+++ RECORDS SUPPLIED +++
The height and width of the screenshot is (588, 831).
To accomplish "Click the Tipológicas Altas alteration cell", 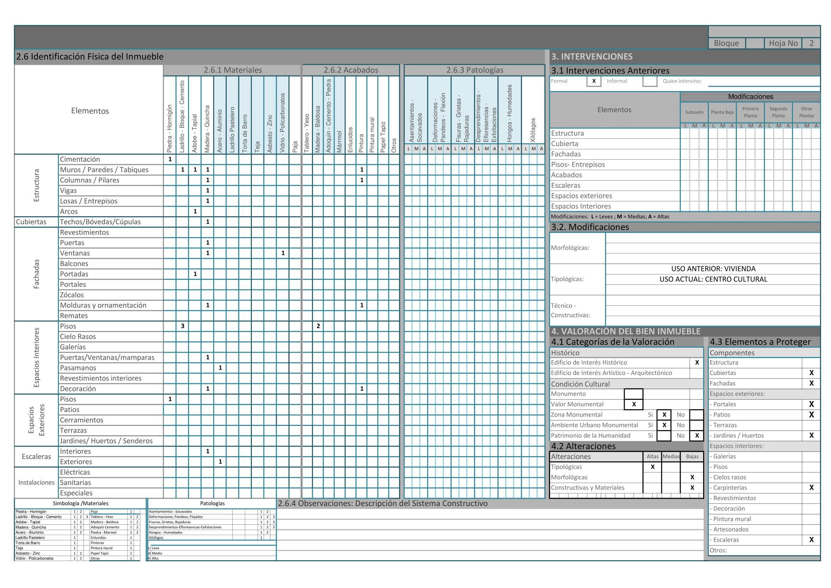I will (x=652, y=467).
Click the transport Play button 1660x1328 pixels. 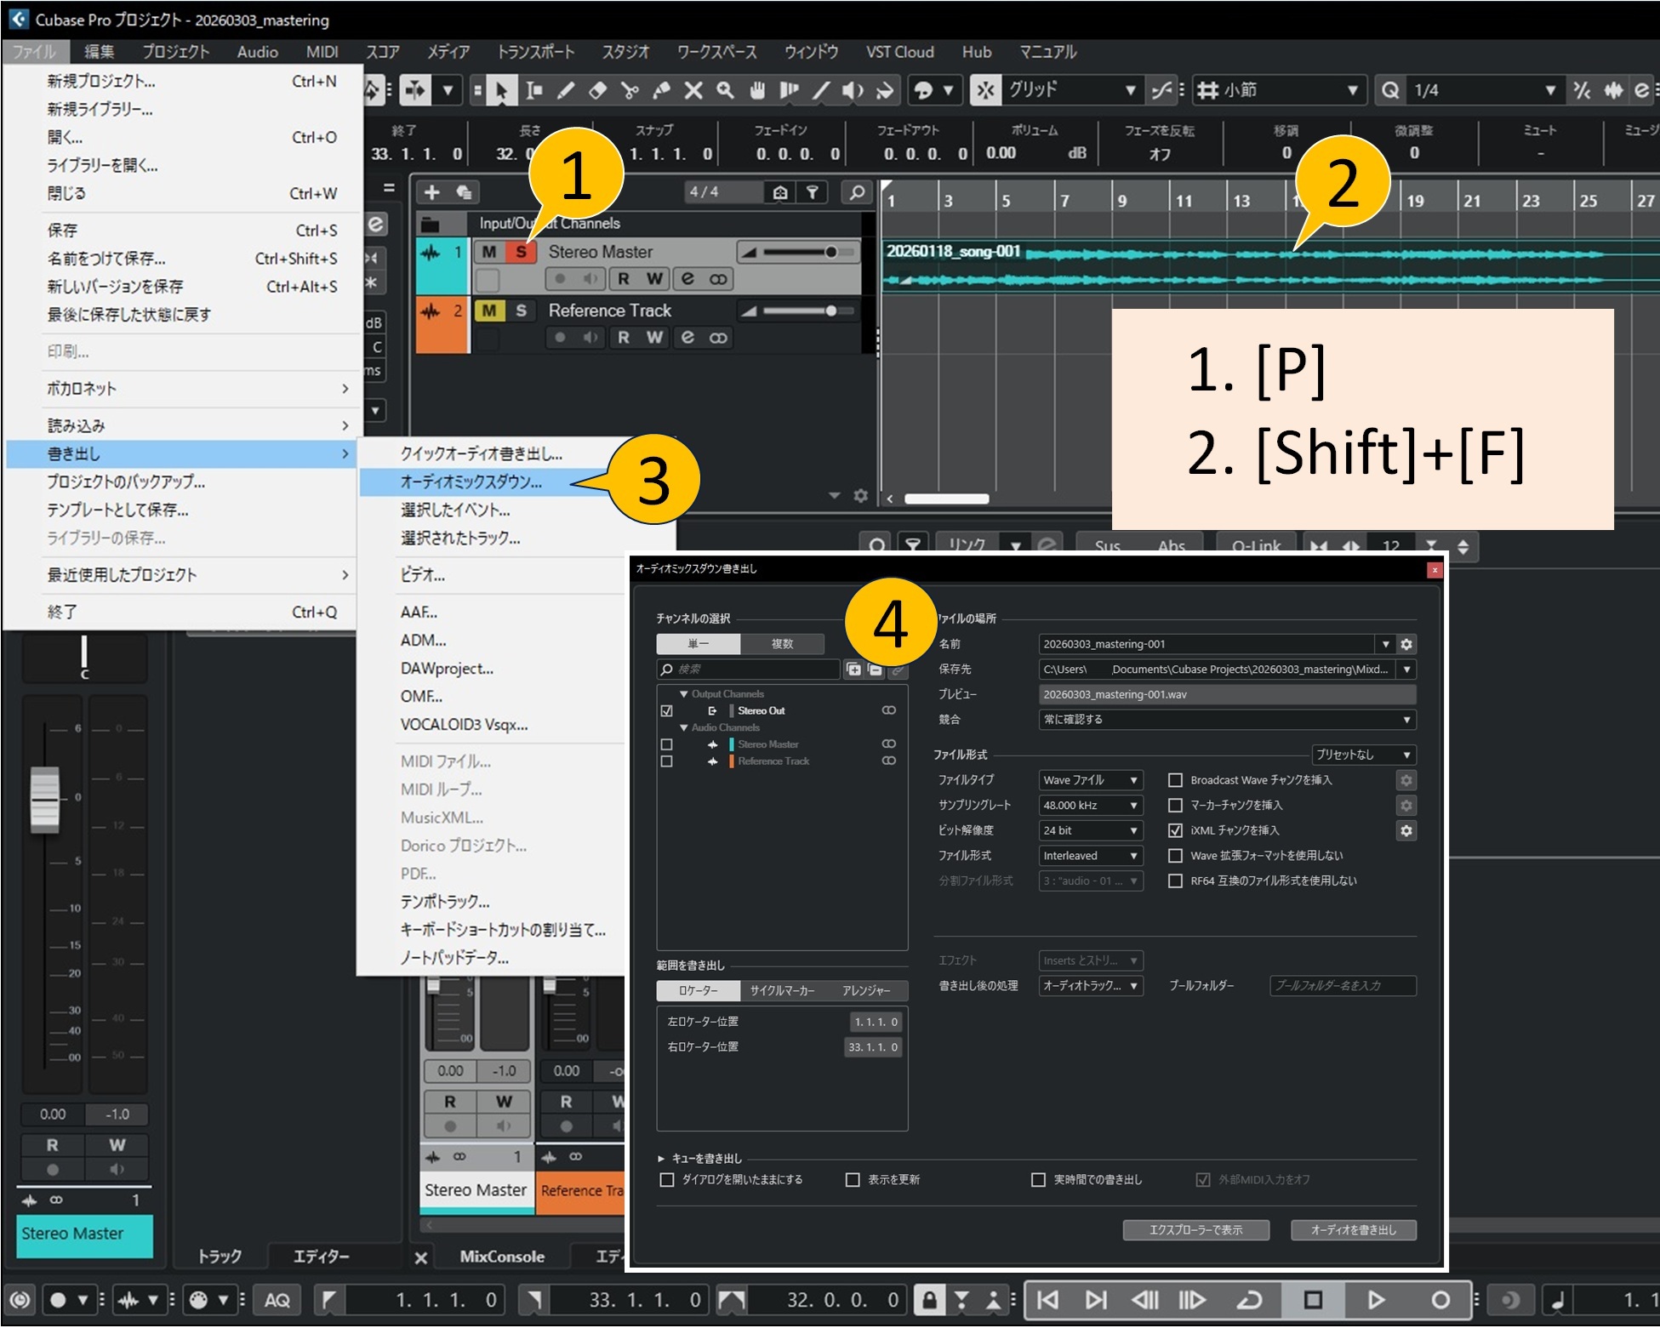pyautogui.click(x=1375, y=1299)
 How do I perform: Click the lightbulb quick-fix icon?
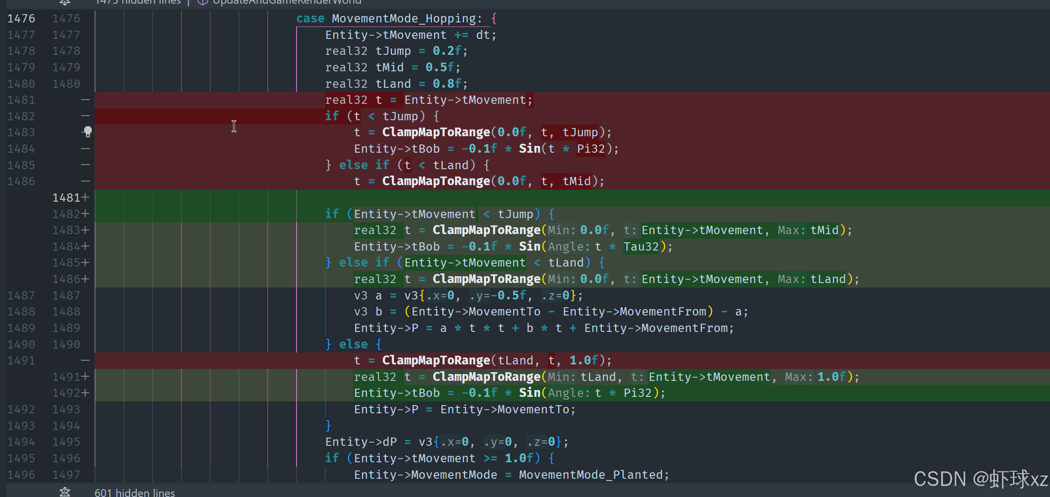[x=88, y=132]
+++
All lines from the one containing "How do I perform: Click" through the final line of the entries above must be restated word for word, pictures excluded.

**RESPONSE AREA**
 How do I perform: Click the lightbulb quick-fix icon?
[x=88, y=132]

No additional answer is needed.